# Looking for an IRC game...



## DeadlyUematsu (Jul 2, 2006)

Summer months really do a number on my gaming.

Is there anyone currently running either D&D, d20 modern, Exalted, or HERO and is looking for players?


----------



## genshou (Jul 4, 2006)

Check out the EN World chat to find some people currently running games.  I'm running an Urban Arcana d20 Modern game (one session so far) and we're having a blast.  It's every Sunday night from 20:30 EST until we fall asleep at the keyboards (no, really it ends at 00:30-01:30 EST).  If you're interested head into EN World chat and ask about *genshou*'s Urban Arcana game.

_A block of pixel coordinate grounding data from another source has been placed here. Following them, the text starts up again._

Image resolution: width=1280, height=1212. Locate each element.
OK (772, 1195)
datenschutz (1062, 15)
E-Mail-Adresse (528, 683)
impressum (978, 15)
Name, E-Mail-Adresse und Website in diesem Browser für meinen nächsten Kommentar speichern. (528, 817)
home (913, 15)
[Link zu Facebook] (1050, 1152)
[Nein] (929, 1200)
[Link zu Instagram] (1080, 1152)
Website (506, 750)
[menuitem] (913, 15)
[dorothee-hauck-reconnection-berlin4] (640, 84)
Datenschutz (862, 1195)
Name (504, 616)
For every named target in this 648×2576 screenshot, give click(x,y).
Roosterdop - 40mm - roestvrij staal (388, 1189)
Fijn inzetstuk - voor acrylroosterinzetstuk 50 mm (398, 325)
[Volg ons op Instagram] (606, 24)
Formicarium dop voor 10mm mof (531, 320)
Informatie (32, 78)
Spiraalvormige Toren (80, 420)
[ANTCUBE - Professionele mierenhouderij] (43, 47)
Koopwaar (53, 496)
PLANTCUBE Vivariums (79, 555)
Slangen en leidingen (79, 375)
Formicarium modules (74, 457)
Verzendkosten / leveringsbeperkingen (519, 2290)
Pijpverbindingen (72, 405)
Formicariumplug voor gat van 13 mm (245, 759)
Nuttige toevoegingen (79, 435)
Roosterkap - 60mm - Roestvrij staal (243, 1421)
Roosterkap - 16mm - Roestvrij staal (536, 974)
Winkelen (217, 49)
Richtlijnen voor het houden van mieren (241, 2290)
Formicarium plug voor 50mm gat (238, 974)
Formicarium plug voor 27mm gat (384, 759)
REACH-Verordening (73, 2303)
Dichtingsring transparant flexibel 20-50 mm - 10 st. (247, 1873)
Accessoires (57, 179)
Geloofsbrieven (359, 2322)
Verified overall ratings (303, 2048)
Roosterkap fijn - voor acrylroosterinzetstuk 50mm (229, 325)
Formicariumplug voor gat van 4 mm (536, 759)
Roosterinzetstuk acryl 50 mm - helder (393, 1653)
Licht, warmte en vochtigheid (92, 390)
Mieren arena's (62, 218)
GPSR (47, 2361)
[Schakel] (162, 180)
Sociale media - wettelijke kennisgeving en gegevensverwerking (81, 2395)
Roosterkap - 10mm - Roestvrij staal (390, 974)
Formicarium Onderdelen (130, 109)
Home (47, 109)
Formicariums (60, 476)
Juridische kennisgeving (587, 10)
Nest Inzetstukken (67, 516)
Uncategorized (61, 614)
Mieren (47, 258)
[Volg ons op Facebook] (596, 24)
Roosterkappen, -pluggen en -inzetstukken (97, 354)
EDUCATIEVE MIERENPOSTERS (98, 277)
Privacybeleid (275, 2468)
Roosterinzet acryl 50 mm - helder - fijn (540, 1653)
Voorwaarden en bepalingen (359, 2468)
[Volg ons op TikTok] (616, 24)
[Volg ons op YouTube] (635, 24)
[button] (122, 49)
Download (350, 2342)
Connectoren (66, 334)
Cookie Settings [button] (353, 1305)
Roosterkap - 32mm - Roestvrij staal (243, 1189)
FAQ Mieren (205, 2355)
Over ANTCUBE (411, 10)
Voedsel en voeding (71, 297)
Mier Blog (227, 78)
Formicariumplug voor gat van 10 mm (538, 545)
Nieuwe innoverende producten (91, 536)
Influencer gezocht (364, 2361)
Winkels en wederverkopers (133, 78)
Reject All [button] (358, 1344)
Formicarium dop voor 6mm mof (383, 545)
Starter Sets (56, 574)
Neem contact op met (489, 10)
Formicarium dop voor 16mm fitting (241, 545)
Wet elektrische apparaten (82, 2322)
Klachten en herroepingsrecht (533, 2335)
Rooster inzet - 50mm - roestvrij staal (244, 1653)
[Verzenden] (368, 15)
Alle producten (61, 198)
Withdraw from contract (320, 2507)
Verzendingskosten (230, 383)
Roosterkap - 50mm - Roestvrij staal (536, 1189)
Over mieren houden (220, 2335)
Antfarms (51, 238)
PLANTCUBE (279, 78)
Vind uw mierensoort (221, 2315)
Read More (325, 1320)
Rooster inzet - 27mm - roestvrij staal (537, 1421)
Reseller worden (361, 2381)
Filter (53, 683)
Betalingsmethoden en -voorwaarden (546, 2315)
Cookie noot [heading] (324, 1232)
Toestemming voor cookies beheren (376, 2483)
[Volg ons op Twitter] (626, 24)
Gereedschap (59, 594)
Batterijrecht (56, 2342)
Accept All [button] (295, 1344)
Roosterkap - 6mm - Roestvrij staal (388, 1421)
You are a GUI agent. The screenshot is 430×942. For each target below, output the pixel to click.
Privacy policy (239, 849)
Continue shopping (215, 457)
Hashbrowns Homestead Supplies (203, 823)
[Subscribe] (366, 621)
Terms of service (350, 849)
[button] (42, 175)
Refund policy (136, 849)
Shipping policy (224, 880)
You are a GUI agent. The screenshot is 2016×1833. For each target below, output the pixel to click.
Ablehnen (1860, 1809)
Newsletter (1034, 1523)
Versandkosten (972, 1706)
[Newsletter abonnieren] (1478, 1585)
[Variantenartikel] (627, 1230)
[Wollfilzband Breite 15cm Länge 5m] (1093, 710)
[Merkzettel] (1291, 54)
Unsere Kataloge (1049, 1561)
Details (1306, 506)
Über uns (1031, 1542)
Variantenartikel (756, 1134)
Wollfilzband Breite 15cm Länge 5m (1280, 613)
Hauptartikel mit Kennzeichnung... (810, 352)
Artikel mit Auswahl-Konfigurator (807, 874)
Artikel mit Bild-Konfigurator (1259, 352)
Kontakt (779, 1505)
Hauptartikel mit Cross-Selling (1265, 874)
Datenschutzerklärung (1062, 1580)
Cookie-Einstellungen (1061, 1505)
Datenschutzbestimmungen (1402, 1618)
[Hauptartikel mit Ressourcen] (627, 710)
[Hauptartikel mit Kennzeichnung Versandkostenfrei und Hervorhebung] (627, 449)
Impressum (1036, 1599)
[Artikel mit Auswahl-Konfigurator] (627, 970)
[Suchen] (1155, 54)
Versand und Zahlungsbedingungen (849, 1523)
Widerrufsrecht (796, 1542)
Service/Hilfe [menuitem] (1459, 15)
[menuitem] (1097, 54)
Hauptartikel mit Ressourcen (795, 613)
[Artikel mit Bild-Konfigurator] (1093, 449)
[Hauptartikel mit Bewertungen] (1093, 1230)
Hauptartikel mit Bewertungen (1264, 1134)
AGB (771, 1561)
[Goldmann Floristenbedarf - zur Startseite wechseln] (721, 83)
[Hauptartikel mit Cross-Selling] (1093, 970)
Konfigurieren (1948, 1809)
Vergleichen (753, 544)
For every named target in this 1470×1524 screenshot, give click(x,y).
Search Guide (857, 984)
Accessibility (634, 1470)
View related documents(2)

And there are plenty of other online GMs who hang out there, so be sure to ask around about what's going on.  *Nightfall* is running a game on Wednesdays that could use another player.  Scarred Lands, _of course_.


----------



## DeadlyUematsu (Jul 7, 2006)

Awesome. Thanks for the memo.


----------



## thatdarncat (Jul 17, 2006)

We also have a channel for gamers seeking games. Can't quite think of what it is off the top of my head *bad Admin!* but I'll edit the post when I get home.


----------



## genshou (Jul 18, 2006)

#OpenGaming is the channel.  #dnd3e has pretty much the same people, though.


----------